La femme, faite à l'image de l'homme comme l'homme est fait à l'image de Dieu, voilà, sans doute, ce qui résume assez bien les choses. On ne la confond pas avec les animaux, elle parle, elle est consciente d'elle-même, elle est bien du genre humain, os de ses os et chair de sa chair, mais subordonnée à l'homme, son inférieure, puisque semblable à lui en toutes choses excepté pour ce qui est de la capacité à se créer une descendance, apanage exclusif de l'homme.
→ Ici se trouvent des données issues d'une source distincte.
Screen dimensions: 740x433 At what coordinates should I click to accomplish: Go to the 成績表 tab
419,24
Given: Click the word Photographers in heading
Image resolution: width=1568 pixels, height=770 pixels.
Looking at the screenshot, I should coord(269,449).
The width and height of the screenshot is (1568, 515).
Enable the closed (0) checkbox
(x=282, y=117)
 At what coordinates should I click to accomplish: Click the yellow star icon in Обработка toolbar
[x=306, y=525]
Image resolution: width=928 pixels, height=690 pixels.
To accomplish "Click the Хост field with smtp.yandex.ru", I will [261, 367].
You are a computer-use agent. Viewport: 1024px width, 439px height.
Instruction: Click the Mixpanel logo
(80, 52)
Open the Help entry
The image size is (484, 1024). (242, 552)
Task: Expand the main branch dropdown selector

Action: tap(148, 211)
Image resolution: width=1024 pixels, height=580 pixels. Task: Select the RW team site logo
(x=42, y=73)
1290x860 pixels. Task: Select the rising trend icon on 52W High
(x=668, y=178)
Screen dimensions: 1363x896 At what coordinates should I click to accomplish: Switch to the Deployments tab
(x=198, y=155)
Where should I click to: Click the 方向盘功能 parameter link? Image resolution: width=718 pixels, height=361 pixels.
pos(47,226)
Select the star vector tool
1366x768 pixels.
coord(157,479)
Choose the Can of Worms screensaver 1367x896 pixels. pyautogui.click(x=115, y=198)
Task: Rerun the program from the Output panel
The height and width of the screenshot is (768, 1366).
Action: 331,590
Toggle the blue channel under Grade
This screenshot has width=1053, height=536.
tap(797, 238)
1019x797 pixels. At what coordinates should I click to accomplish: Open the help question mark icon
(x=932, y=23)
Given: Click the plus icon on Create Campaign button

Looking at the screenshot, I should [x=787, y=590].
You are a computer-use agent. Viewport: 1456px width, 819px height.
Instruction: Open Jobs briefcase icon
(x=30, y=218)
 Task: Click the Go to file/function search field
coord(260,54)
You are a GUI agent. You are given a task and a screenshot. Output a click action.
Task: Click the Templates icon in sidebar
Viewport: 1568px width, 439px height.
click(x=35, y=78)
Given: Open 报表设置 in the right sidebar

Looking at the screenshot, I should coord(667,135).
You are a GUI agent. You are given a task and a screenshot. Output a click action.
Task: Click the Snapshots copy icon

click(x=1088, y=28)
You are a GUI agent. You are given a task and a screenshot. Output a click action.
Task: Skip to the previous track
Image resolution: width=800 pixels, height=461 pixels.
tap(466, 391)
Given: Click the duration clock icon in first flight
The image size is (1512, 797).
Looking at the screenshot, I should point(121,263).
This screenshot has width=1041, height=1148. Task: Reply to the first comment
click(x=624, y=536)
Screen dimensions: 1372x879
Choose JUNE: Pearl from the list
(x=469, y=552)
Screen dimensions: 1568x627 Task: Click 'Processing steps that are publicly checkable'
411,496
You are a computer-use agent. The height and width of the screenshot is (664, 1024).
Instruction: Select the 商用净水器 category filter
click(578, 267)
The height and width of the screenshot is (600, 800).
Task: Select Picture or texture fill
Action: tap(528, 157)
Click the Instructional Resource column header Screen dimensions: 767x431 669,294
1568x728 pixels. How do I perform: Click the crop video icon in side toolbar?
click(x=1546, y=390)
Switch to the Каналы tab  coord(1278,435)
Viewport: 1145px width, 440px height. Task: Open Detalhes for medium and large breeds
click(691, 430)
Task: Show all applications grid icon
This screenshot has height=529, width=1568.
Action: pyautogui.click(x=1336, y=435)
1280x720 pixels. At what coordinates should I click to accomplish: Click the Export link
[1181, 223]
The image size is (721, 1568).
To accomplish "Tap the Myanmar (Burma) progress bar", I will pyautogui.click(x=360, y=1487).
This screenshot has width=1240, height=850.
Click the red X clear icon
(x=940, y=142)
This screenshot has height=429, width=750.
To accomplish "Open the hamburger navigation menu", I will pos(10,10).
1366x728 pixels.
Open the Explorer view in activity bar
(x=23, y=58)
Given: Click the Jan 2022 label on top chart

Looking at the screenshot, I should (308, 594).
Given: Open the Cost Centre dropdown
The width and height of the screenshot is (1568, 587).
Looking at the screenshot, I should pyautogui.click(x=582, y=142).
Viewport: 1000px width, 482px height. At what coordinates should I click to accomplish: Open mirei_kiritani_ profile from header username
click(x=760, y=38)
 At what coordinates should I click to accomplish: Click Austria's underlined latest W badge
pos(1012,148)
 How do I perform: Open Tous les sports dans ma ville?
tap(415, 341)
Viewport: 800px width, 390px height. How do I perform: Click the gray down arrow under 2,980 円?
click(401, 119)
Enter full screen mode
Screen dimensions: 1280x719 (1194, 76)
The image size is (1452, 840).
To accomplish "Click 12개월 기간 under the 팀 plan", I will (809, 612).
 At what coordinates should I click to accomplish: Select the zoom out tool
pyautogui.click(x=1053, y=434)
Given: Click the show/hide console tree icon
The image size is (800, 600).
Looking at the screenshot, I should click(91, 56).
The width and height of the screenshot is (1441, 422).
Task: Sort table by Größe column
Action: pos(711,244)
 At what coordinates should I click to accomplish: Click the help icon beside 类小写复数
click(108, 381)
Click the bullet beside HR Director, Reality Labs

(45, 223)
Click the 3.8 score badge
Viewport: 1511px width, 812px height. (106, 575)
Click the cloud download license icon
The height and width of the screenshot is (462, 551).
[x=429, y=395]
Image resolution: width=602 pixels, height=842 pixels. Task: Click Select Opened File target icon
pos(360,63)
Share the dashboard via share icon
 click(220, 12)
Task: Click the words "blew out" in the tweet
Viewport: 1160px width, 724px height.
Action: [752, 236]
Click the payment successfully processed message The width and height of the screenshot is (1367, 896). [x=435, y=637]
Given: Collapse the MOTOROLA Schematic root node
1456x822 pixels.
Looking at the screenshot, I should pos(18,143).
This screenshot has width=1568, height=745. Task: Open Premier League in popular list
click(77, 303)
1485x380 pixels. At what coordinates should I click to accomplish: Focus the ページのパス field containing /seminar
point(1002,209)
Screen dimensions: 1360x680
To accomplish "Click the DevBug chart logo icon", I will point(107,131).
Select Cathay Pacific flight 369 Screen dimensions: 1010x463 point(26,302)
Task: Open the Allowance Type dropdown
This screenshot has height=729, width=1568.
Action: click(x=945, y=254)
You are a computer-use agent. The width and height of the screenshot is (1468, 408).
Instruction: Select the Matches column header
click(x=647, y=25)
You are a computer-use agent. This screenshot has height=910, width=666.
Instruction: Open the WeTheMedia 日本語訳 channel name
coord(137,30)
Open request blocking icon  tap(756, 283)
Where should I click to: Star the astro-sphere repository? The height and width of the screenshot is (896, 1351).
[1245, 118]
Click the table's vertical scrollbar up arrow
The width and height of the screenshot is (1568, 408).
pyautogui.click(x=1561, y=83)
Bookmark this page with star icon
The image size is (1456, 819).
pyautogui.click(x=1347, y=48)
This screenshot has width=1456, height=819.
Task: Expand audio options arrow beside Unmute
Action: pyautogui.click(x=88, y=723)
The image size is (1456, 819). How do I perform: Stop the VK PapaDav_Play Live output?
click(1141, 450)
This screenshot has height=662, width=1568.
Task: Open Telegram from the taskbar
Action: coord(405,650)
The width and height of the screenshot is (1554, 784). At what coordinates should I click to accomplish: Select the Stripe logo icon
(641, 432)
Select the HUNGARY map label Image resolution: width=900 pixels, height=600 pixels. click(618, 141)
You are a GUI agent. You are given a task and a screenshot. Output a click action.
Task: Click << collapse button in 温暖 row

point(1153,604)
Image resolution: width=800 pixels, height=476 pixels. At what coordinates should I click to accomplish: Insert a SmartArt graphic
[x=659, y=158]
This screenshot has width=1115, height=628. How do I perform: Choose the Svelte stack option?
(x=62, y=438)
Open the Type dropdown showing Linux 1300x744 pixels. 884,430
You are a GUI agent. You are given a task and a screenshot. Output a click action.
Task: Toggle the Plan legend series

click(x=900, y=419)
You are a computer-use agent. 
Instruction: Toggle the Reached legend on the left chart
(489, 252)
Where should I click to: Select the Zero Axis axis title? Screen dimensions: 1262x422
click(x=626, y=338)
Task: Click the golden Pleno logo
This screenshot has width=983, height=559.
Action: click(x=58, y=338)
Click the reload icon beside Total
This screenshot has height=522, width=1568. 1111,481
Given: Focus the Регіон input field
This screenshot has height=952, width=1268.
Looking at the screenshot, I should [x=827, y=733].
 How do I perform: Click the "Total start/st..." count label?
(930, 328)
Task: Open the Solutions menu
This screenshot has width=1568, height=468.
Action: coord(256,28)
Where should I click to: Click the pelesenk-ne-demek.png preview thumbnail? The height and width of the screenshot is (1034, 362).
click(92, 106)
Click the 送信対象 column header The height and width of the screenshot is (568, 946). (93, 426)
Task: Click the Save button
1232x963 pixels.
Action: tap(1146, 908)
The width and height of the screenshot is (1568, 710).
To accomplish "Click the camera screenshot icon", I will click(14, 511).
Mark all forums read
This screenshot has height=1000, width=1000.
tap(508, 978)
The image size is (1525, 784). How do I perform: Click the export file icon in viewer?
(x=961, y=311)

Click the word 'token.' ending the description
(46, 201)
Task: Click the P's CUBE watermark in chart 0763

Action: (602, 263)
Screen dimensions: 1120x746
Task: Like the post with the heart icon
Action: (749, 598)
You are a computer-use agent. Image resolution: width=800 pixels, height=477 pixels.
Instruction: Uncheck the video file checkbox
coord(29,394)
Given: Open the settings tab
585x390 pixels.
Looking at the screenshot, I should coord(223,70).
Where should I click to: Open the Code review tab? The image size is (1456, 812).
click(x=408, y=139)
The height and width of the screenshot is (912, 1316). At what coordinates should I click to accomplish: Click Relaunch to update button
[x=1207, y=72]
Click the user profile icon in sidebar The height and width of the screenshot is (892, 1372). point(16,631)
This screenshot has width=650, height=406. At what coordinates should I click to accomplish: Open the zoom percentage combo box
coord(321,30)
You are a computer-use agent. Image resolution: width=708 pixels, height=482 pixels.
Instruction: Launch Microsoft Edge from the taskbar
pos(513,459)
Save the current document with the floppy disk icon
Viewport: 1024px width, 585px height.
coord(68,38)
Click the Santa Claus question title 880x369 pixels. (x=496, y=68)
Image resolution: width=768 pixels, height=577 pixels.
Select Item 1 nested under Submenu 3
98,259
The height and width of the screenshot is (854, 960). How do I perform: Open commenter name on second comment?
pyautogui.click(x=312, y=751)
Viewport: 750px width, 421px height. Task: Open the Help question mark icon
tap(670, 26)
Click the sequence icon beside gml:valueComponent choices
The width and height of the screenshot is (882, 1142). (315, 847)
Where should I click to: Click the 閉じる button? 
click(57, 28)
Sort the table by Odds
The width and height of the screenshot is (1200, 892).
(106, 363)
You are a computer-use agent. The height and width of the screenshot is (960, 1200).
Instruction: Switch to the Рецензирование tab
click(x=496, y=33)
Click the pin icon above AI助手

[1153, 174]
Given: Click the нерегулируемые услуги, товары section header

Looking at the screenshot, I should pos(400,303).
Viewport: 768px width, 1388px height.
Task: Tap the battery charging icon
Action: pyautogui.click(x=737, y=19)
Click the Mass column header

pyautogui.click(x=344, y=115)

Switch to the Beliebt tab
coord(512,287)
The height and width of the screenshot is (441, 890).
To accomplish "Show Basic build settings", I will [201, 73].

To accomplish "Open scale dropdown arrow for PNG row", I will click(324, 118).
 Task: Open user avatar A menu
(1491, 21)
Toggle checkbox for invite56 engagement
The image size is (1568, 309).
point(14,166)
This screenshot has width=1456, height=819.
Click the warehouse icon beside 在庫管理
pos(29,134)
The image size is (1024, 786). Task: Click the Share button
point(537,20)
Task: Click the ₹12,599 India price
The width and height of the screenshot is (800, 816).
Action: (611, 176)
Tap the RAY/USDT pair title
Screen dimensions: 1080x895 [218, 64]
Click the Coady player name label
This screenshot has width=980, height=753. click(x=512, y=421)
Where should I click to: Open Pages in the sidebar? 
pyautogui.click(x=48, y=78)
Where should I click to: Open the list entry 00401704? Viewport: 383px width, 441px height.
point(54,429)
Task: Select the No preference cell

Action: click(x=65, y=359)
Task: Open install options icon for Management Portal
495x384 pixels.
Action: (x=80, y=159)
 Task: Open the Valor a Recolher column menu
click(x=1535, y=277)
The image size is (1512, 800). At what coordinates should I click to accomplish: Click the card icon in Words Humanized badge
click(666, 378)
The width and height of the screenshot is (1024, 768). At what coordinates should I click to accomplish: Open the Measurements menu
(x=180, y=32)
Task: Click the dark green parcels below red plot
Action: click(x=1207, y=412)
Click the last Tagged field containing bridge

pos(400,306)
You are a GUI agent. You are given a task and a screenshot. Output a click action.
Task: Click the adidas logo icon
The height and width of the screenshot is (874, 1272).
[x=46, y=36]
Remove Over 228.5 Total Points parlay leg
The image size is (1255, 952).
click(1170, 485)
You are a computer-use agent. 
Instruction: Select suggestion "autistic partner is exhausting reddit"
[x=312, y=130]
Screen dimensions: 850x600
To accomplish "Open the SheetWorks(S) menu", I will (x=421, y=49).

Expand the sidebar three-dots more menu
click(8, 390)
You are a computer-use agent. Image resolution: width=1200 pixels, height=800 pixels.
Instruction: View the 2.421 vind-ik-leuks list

Alors bien sûr, on s'habitue à sa femme, on peut avoir du plaisir à sa conversation, aux attentions qu'elle nous porte, mais qu'elle fasse montre de prétentions, ou simplement qu'elle nous devienne désagréable pour quelque raison que ce soit, il suffit d'en changer. N'importe quelle autre est susceptible de nous donner les mêmes enfants.

Maintenant, on se demande comme les disciples, comment Jésus en est venu à formuler son point de vue. Était-il à ce point en avance sur les connaissances scientifiques de son temps ? Pas très vraisemblable... Par contre, il n'était pas marié, ce qui était vraiment peu courant chez les juifs, et on peut certainement en conclure que le fait de s'assurer une descendance physique ne lui semblait pas primordial. Le texte d'aujourd'hui nous dit même que c'est "à cause du Royaume des cieux" qu'il avait fait ce choix de vie. Pour autant, contrairement à ce que d'autres feront après lui, lui ne considérait pas que c'était le seul choix possible, ni même le meilleur dans l'absolu, seulement que c'était un choix possible, et que c'était celui qui lui convenait à lui. Autrement, il n'aurait pas pris la peine de plaider pour l'indissolubilité d'un mariage qui serait par ailleurs condamnable en soi.